In the exploit phase, the model generates new phrases by analyzing the single terms of the instances in the input dictionary. We use two phrase-generation algorithms: (i) one modifies the phrases by replacing single terms with similar terms from the text corpus, e.g., “abnormal behavior” can be modified to “strange behavior”; (ii) the other extends the instances with terms from the text corpus that are related to the terms in the instance, e.g., “abnormal blood clotting problems” may not appear in a large text corpus, but “abnormal blood count”, “blood clotting” and “clotting problems” appear several times in the corpus and can be used to build the more complex instance. This approach allows us to construct new multi-term instances that don’t appear as such in the text corpus but are supported by statistical evidence to suggest that they might be of interest for the user.
This characteristic is critical to help “future-proof” a lexicon. For a surveillance application (e.g., drug side effects mentioned on Twitter) it reduces how frequently a human needs to “tune up” the lexicon to make sure it is catching all relevant entity instances.
Combining the explore and exploit approaches in an unsupervised fashion (or an infrequently supervised fashion) is not particularly effective. It tends to generate many spurious results that the human expert needs to wade through. Close supervision, however, results in a much more performant system. The evaluation shows that tighter AI/human collaboration results in nearly perfect performance of the system, i.e., nearly all the candidates identified by the system are valid entries in the dictionary.
The AI/human collaboration is essential for our approach to be successful. We run the algorithm on a small number of entities to ensure consistency and let humans provide feedback before training on larger entries.
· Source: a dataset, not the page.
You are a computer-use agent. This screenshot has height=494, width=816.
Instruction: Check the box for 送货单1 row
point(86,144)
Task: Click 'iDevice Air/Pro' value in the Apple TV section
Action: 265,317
We believe our AI algorithms can be applied to multiple industries. The algorithm is being tested in IBM’s Call Center for classifying incoming calls. IBM Watson is exploring our approach for extending a list of entities to increase its coverage when using domain specific corpus. Also, the insurance industry is interested in applying our approach to classifying contracts and analyzing reports.
- Alba, A., Gruhl, D., Ristoski, P., Welch, S. Interactive Dictionary Expansion using Neural Language Models. Second international workshop on Augmenting Intelligence with Humansinthe-Loop (2018).
- Coden, A., Gruhl, D., Lewis, N., Tanenblatt, M., Terdiman, J. SPOT the drug! An unsupervised pattern matching method to extract drug names from very large clinical corpora. Proceedings – 2012 IEEE 2nd Conference on Healthcare Informatics, Imaging and Systems Biology, pp. 33–39 (2012).
- Alba, A., Coden, A., Gentile, A.L., Gruhl, D., Ristoski, P., Welch, S. Multi-lingual concept extraction with linked data and human-in-the-loop. Proceedings of the Knowledge Capture Conference, p. 24 (2017).
- Clarkson, K., Gentile, A.G., Gruhl, D., Ristoski, P., Terdiman, J., Welch, S. User-Centric Ontology Population. European Semantic Web Conference, pp. 112–127 (2018).
- Mikolov, T. et al. Distributed representations of words and phrases and their compositionality. Advances in neural information processing systems (2013).